* **Assignment**
Please copy out every line in the records below that includes the word "label".

BEGIN

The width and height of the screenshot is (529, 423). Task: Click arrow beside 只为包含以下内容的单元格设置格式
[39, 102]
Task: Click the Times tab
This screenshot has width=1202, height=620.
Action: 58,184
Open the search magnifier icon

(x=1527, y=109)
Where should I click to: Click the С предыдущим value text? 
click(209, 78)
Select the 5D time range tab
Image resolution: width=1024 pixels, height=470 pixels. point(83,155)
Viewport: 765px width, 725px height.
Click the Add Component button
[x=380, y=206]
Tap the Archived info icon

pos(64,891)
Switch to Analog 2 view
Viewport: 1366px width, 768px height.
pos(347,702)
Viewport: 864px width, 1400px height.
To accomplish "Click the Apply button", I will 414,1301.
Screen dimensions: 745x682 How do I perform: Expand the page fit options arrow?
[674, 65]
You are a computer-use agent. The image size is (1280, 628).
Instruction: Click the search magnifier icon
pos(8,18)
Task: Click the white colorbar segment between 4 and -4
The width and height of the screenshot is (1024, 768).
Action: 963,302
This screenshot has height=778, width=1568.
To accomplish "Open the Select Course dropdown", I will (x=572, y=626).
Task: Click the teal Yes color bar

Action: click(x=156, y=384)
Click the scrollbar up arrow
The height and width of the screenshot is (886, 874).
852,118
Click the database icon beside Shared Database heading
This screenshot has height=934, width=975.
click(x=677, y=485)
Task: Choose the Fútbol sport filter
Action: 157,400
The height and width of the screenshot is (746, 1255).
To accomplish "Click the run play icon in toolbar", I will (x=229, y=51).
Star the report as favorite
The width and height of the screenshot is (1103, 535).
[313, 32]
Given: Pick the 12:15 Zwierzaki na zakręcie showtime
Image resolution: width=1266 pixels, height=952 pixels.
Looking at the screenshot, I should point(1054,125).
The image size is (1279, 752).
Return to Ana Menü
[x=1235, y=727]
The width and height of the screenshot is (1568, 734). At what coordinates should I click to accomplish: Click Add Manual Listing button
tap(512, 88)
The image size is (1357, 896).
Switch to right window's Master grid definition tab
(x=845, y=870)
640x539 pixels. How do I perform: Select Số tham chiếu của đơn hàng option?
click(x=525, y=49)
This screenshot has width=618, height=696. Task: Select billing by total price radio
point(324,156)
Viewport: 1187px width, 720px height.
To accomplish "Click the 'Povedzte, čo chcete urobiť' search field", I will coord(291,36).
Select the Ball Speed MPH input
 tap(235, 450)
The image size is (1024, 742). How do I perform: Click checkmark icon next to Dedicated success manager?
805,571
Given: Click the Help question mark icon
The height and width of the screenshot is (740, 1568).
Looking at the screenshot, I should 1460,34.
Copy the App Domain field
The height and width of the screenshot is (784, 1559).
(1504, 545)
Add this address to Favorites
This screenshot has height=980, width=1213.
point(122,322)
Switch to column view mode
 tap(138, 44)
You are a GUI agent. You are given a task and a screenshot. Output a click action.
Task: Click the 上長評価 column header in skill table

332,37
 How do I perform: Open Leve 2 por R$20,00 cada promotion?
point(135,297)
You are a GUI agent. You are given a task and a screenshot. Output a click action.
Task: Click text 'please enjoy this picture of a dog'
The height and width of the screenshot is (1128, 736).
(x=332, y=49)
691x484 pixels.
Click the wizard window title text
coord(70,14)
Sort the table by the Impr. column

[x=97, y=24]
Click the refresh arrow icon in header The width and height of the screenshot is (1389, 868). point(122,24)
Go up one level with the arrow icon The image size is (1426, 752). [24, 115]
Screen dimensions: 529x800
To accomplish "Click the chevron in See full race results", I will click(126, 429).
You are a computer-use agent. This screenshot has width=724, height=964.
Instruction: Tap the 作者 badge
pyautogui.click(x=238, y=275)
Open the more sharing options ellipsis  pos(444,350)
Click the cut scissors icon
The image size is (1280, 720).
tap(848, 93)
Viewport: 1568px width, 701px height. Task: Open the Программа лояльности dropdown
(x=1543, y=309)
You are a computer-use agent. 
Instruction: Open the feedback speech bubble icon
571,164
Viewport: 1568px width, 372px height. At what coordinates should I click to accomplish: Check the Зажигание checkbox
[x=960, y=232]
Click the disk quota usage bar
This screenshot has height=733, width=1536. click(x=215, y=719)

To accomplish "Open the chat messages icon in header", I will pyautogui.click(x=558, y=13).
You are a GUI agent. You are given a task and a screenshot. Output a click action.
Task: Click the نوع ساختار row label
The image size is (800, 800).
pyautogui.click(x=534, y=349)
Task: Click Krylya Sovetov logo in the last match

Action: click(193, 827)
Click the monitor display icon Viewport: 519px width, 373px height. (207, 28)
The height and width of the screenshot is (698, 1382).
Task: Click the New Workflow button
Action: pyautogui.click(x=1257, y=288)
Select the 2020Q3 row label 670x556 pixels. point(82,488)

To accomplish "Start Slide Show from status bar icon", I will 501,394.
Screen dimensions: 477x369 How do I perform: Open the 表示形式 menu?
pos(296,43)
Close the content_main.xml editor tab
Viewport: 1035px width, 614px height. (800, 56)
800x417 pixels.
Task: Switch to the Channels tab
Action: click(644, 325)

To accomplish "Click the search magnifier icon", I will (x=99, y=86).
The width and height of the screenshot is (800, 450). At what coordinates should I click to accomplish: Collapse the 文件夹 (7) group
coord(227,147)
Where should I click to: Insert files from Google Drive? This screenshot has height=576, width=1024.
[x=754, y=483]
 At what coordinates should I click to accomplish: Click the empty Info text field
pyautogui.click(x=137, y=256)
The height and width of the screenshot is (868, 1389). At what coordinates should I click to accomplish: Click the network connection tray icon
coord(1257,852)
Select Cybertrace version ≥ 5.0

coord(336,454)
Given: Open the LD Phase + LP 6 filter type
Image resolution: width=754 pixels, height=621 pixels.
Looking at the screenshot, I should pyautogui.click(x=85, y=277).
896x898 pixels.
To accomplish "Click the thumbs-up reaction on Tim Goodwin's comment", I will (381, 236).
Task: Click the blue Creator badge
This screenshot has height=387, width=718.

END

* **Task solution**
Task: Click the نوع ساختار row label
Select the 2020Q3 row label 670x556 pixels. point(82,488)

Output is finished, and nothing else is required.